This day has been a long time coming. And there’s no use fighting it or trying to deny it’s power. To break it down, the creation of this page is a good indication that the nightclub apocalypse has happened and judgement day (cont)
is now upon us except instead of a moving and regretful however, somewhat private, exchange between you and God our shame and embarrassment is going to be public and constant via Facebook
Have you checked out the site? No? You should. You might be on it. It’s interstate. And if you aren’t or think you are some serious goody-fucking-two-shoes and would never get yourself into any sort of debacle like those featured on the site, wipe that smile off your face and go and have a look so you know what they troll for, because I am sure you too will one day end up trading your morals for a shot and get yourself in the gutter like the rest of us.

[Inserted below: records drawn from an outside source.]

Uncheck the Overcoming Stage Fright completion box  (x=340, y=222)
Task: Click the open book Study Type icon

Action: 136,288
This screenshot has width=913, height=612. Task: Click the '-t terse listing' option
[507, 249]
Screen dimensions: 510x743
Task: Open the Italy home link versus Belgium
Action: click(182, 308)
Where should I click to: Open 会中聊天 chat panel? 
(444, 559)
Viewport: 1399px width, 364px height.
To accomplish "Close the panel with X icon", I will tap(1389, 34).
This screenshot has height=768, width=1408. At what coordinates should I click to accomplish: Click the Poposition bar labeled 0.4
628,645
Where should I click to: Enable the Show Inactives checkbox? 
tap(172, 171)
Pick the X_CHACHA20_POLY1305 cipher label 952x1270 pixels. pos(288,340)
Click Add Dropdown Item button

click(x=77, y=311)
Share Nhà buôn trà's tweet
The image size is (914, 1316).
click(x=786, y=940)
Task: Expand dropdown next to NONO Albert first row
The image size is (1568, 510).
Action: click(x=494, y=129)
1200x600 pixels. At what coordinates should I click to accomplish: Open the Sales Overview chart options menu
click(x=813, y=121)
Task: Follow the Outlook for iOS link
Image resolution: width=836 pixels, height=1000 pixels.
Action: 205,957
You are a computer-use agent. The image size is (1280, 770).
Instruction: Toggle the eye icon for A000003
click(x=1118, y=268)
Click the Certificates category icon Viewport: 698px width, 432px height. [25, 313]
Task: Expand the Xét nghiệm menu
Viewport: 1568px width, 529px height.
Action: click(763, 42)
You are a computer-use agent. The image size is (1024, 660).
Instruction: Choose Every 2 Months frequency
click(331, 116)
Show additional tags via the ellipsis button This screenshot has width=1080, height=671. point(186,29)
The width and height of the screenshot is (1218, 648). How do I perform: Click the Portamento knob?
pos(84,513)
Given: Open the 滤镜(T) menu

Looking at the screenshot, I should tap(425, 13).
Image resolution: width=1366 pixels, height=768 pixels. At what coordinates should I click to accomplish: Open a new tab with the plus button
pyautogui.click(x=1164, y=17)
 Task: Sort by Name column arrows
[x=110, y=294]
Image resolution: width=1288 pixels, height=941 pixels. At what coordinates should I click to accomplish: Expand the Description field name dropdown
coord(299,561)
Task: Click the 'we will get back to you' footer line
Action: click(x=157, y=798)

Just hope they people around you are a little bit compassionate or at least too tanked to think of getting out their iPhone and snapping you and your shame up.
Maybe this is an over reaction. Like yeah sure A Current Affair has spent many a Saturday night sitting in dumpsters looking for girls poppin’ squats and 15-year-olds trashing stuff in parks to use as transitional shots during their quarterly expose on how all Australian teenagers are degenerates, I know that. But current affair programs never get taken as seriously as Facebook does. Facebook schools everything. And once something is on Facebook, it’s only a matter of time before one of those programs gobbles it up and claims it as their own.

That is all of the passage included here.